Initialize the Handler

A handler implements sending email messages to an email service. The built-in SMTP handler will be fine for most cases.

from email_simplified import SMTPEmailHandler

email = SMTPEmailHandler()

This SMTPEmailHandler wraps Python’s smtplib. It takes various arguments to configure the client, but all arguments have default values and are not required. By default, it connects to localhost:25.

See Configuration for information on configuring a handler dynamically.

Local Mail Server

The SMTP handler will fail to send if there’s no server at the configured location. During development, you can use a tool such as mailcatcher, which acts as a simple, local SMTP server as well as a UI for displaying any messages it receives.

Create a Message

Email-Simplified provides a Message class that can be used to define the fields of a “standard” email MIME structure. It supports a text part, HTML part, HTML inline attachments, and download attachments.

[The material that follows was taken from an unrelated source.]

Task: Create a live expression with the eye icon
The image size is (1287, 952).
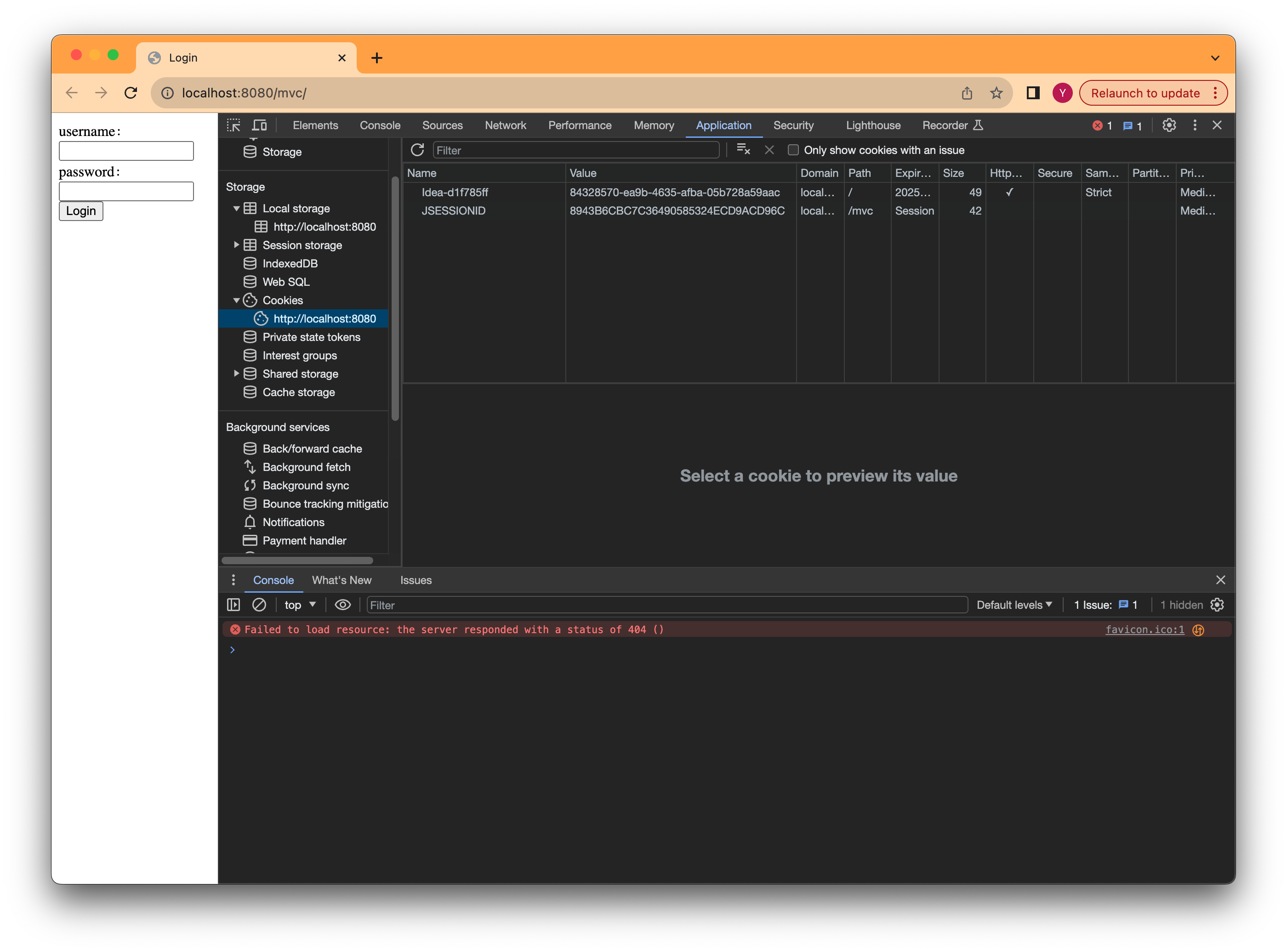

See Creating Messages for more details.

from email_simplified import Message

message = Message(
    subject="Hello",
    text="Hello, World!",
    to=["world@example.test"],
)

Alternatively, you may need to create a email.message.EmailMessage directly if you need a more complex, non-standard MIME structure. Email-Simplified handlers can support sending both types of messages. SMTP handlers will always convert to MIME, but other handlers for HTTP-based services may be able to make an API call or send the MIME content directly depending on the message structure.

Send a Message

Call the handler’s send() method to send the message you created. You can pass a single message or a list of messages. Sending a list of messages is more efficient than making multiple send calls, as it reuses the same connection.

email.send(message)

See SMTP Handler for more details on sending with SMTP. See Testing for more details on the test handler, which only stores and does not send messages externally. See Writing a Handler for more details on writing a handler for another service.

Performance

Sending messages can be a slow operation, which will delay your code from continuing. It can be useful to send messages in background tasks, using a system such as RQ or Celery.

Async

If you’re calling this from an async function, you should await send_async() instead.

The built-in SMTP handler uses asyncio.to_thread() to run the sync send function in a thread. Other handlers can be more efficient by using an async library such as aiosmtplib or HTTPX.